En son temps, l’un des précurseurs du voyage culturel grec, Stéfanos Psimènos qui s’y déplaçait souvent en moto de type “enduro”, avait rapporté dans ses écrits des années 1995-2000, sa rencontre avec un homme de Kalarrýtes, pas n’importe lequel visiblement.
Vers Kalarrýtes. Chemin… faisant, années 2010
“En dix ans moins dix-sept jours, j’ai fabriqué 35.000 paires de chaussures, du coup, je suis rentré à Ioánnina et j’ai acheté un terrain. J’ai fait construire sur ce terrain huit appartements, j’en ai vendu un, j’ai donné deux à chacun de mes enfants et j’ai gardé un petit appartement pour moi. Nous y avons bien vécu et mes enfants, mieux même”.
“-Et maintenant, passe-moi les clefs de ta moto pour que je fasse un tour avec”.
“-Mais pépé, c’est un enduro de 650 centimètres cube, un engin difficile à apprivoiser. Sauf que le pépé en savait bien mieux que beaucoup de jeunes”.
Pépé Euripide à Kalarrýtes. Années 2000, photo de Stéfanos Psimènos
“Ensuite, je me suis retrouvé à Chaïdári près d’Athènes, où ils m’ont confié une Harley-Davidson, un vrai monstre. Et ils m’ont envoyé avec, faire le facteur de mon bataillon à Métsovo. Après soi-disant… j’ai mal tourné politiquement, ils m’ont donc envoyé en exil politique – pour gens de gauche – durant deux ans sur l’île d’Alonissos. Mais ceci n’était pas de l’exil pour moi, mais des vacances je dirais et ceci grâce à ma cordonnerie”.

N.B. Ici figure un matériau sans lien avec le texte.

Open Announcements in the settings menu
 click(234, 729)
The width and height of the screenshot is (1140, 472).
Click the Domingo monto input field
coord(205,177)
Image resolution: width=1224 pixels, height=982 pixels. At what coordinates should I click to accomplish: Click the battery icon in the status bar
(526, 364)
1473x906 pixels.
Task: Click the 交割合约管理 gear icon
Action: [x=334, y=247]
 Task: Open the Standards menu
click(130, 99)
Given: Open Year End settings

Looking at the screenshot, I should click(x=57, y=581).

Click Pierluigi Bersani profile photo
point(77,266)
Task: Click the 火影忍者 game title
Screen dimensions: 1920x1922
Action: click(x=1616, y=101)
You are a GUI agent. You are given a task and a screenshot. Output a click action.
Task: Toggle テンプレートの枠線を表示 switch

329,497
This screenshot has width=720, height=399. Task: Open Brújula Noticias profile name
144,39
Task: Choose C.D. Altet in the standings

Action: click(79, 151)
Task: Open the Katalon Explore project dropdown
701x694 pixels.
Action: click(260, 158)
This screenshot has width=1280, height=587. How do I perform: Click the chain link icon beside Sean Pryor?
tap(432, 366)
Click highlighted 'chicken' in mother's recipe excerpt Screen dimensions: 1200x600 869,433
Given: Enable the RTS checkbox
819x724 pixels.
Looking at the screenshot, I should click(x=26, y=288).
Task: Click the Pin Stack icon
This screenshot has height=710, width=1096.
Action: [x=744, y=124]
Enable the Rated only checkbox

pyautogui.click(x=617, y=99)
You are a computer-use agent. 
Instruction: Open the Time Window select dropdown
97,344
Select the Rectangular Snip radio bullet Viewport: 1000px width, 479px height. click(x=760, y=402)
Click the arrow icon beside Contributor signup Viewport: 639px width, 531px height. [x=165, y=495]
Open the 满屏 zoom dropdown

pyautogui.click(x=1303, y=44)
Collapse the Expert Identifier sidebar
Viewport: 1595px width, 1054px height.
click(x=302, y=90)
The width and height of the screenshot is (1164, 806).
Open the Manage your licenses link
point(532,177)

Le carnet militaire de Pépé Euripide. Années 2000, photo de Stéfanos Psimènos
“Histoire après histoire – poursuit Stéfanos Psimènos, il se faisait tard au bar-épicerie de Napoléon sur la place de Kalarrýtes comme sous les étoiles. Napoléon apportait du retsina, ainsi que les mézé, grillades et alors saucisses. Mon interlocuteur savourait son vin mais il ne touchait pas aux viandes”.
Au bar-épicerie de Napoléon. Kalarrýtes, années 2020
“-Laisse tomber mon enfant, j’ai du cholestérol, mon carburateur, vois-tu, il s’agit de mon cœur, il est en panne. Mon essence s’est terminée et depuis déjà des années, je puise sur sa réserve. Toi par contre tu dois en manger, car tu as tant de kilomètres devant toi”.
“-Allez, santé et bonne route”.
Napoléon Záglis a quitté Athènes ses 43 ans entamés, en 1995. Il a tout laissé derrière lui à Athènes où il travaillait en tant que cadre au sein… d’une trop grande entreprise. Il a tout laissé derrière lui sauf sa famille, pour retrouver son village d’origine.
Au restaurant de Napoléon. Kalarrýtes, années 2020
Épire… en grand, signifie d’abord le continent, celui du village de Kalarrýtes comme de tant d’autres. Rien sinon, que pour prendre de l’altitude.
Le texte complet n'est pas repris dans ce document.